The spring semester saw the inaugural Undergraduate Student Conference on the Study of Religion, jointly presented by the DSR and the Religion Undergraduate Student Association (RUSA). The conference was the vision of assistant professor Sarah Gallant, who chaired the submissions selection committee in collaboration with fourth-year Religion Specialist, Mukti Patel, RUSA co-founder and president, as well as undergraduates Kayla Klanreungsang, Alanna Carolan and Sonia Beres.
The level of engagement of undergraduates in the study of religion was amply illustrated by the high number of submissions, of which more than a dozen speakers were selected to present their work. Falling into four broad areas of psychological/social considerations, disciplinary perspectives, reflections in Islamic studies, and religion and nature, students presented research covering an astonishing range of topics. These included power and abusive personality types in the Bible, population genetics and origin stories, the state’s handling of the Branch Davidians Waco siege, the emergence of the Ahl-i Hadith Islam Salafi reform movement, anthropocentrism in nature poetry, and the role of Cartesian rationalization in severing the relationship between nature and religion.
As Simon Coleman, professor and associate undergraduate chair remarked, “in addition to an intense and wonderful group of papers, and the sheer standard and energy on show, just look at the disciplines being brought together with religious studies here: sociology, German, psychology, archaeology, computer science, Near and Middle Easter Civilizations, economics, environmental science, geography, book and media studies, anthropology. Think about those dialogues, think of all those links: it’s amazing.”

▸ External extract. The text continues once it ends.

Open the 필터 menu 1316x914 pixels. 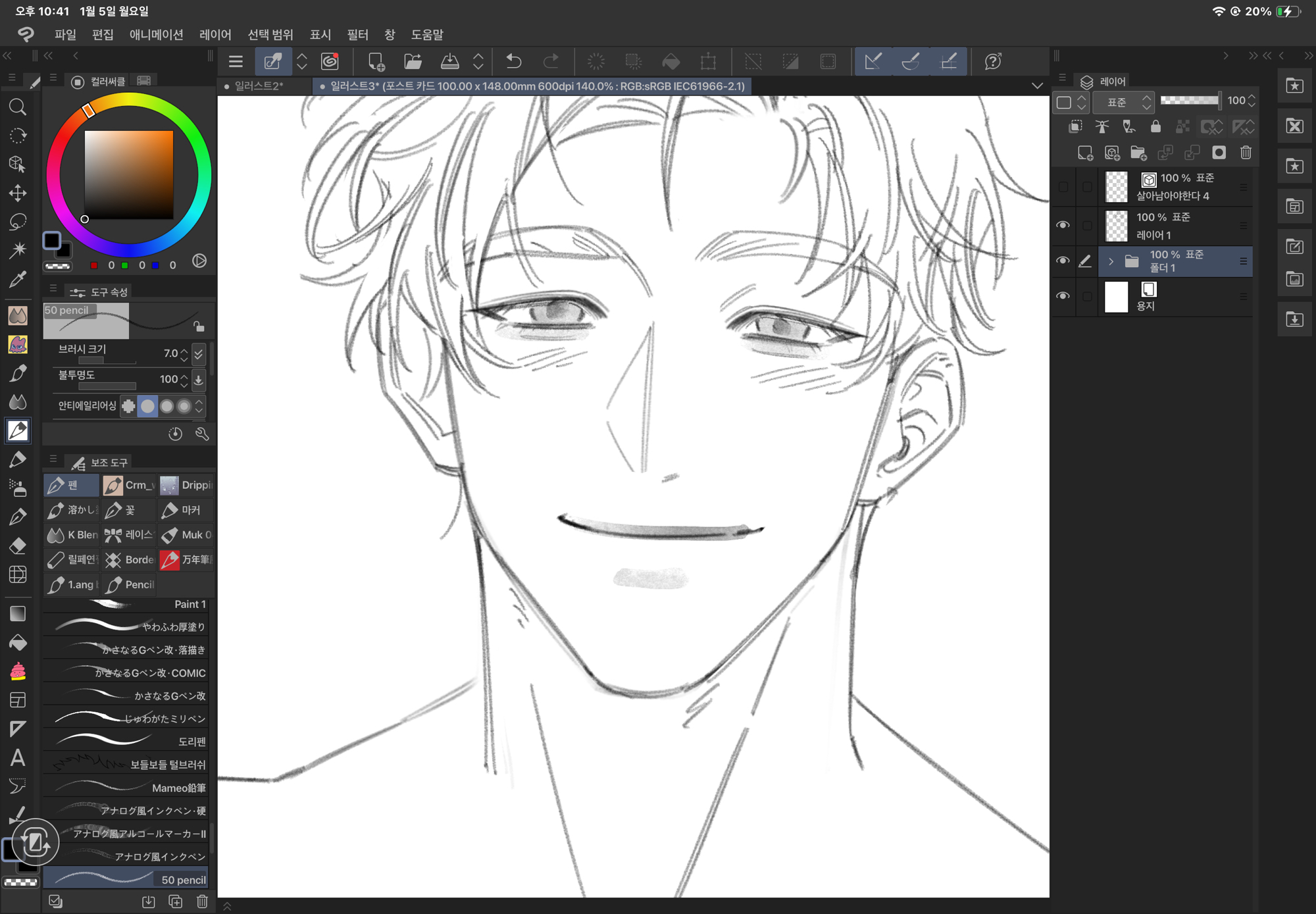pyautogui.click(x=357, y=34)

The conference was held in-person, observing pandemic space and safety considerations, and also provided for virtual participation. Over sixty attended, with faculty and graduate students joining the undergraduate students at the beautiful Hart House Music Room. In her welcome address DSR chair Pamela Klassen thanked the undergraduates for their enthusiasm, observing that “you are the future of the study of religion, and it’s very exciting that you’ve taken the time to gather your thoughts and share your insights.” She also noted the wonderful work of the members of RUSA, who have been building an intellectual and social community in trying circumstances.
Outgoing RUSA president Mukti Patel commented that the conference was a major milestone in the association’s short history, providing “an opportunity to meet like-minded individuals, to sustain connections and celebrate student research”, adding that one of the ongoing pleasures of in the field is that “religion is so often not quite what we expect.”

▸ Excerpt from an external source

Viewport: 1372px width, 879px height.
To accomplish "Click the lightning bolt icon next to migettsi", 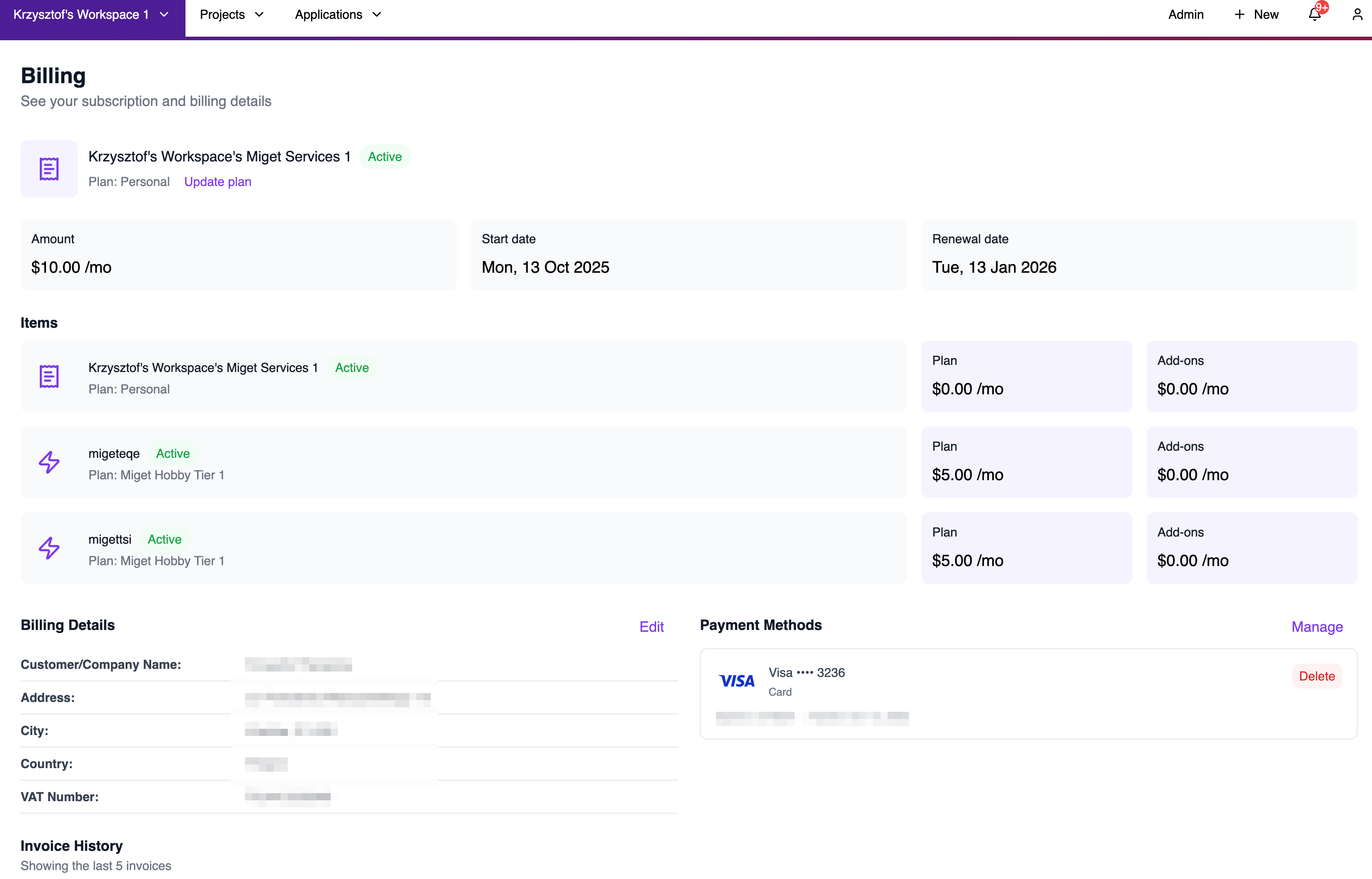I will pyautogui.click(x=49, y=547).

Presenters expressed their appreciation for the invitation to participate, and to share work developed as part of a variety of DSR courses. They especially enjoyed the opportunity to further reflect on their research during the Q&A session, several remarking that this was a highlight of a rewarding day.
The final word goes to presenter Zenon McKinnon, who summed up what so frequently motivates students in the study of religion. “Religion,” he says, ‘is the most flexible possible frame for understanding the human experience. It is precisely this flexibility that gives it a greater ability to capture accurately what it means to be human, how we live together, and how we relate to each other and the world. The study of religion in the academy allows us to cross and even disregard traditional subject area boundaries in the humanities and social sciences.”